PROVIDED TEXT:
┄┄┄┄┄┄┄┄┄┄

THE COURT: Well . . . counsel, you're asking this court of equity to void a transaction that occurred a year ago with this defendant?

MR. BERUTTI: Yes, your Honor.

* * *

[M]y client had all of his money tied up in this property, when the property was taken away from him and the case is dismissed, he didn't know what to do, it took him some time to get his things together and come to my firm from his old firm[.]

Further discussion ensued about the causes of the delay. The judge noted that he had "permitted the reactivation of the case," but he expressed some doubt whether equitable relief could be granted, especially so long after the transfer of title. In an exercise of discretion, however, the judge entered a case management order establishing the terms of discovery and setting dates for the next status conference and for trial.

┄┄┄┄┄┄┄┄┄┄

THE REQUEST: In the court excerpt, list each thing the judge's case management order did.

┄┄┄┄┄┄┄┄┄┄

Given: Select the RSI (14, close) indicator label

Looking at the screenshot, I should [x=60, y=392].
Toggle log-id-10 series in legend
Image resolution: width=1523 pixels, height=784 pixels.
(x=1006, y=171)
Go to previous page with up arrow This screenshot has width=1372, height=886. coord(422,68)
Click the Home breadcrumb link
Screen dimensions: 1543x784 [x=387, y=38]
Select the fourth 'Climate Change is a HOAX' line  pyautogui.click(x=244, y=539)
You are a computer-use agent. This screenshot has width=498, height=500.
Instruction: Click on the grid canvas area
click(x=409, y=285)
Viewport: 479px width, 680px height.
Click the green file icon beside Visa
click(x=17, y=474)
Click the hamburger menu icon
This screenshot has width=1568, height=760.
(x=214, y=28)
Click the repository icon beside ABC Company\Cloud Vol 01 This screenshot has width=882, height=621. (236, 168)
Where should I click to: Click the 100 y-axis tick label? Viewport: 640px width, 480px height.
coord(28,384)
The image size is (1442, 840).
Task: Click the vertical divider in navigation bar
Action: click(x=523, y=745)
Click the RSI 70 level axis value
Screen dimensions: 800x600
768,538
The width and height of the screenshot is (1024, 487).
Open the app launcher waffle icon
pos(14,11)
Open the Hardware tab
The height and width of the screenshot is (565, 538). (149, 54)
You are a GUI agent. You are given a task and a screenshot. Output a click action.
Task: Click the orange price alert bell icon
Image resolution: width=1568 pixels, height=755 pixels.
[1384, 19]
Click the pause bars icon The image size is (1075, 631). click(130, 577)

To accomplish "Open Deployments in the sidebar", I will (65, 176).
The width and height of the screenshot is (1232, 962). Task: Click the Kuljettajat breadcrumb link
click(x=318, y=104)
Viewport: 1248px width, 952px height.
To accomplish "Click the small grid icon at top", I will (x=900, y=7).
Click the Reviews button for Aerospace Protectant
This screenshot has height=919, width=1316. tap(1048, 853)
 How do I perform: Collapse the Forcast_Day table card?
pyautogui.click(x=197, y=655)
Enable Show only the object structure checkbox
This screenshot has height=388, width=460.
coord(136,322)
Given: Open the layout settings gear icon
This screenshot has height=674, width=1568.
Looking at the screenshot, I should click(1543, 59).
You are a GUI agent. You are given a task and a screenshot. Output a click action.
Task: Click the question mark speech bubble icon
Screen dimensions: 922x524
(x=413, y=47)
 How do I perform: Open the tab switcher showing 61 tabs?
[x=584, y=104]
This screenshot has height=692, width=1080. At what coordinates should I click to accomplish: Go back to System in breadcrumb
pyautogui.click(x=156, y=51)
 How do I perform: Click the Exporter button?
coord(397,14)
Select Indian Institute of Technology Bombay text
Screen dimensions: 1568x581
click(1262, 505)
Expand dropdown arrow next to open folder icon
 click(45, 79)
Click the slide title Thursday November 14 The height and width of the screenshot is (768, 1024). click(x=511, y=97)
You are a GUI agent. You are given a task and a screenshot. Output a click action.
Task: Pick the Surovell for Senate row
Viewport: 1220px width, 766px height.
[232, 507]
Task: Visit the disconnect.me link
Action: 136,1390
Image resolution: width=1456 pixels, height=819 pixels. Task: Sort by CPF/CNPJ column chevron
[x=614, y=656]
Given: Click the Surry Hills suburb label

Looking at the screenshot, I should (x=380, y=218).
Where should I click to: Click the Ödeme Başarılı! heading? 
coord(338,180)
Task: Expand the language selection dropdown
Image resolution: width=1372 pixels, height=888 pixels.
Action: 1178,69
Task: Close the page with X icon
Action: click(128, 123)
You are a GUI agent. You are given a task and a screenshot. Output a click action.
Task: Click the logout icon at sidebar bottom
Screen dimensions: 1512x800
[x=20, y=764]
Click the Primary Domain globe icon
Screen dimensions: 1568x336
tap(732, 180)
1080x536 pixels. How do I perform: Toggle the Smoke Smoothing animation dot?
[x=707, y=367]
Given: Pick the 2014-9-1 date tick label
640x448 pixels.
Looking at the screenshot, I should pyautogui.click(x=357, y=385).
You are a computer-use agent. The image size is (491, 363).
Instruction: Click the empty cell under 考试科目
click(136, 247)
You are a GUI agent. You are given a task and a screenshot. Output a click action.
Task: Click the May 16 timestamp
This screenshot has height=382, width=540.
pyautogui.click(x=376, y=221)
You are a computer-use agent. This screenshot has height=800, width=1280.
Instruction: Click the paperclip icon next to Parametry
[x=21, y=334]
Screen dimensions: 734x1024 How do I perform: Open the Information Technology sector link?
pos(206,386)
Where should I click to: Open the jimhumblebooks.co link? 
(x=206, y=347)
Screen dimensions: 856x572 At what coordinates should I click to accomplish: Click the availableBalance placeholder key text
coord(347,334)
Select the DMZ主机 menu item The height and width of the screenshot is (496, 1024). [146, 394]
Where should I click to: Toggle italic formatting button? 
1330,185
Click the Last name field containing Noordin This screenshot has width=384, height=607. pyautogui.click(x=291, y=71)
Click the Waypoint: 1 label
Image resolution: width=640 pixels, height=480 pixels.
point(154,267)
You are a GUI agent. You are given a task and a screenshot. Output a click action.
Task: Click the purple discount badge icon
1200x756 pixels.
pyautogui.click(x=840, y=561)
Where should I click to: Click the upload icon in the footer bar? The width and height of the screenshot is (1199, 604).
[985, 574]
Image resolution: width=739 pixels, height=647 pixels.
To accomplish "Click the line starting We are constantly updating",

┄┄┄┄┄┄┄┄┄┄

WORKED SOLUTION:
- Established the terms of discovery
- Set a date for the next status conference
- Set a date for trial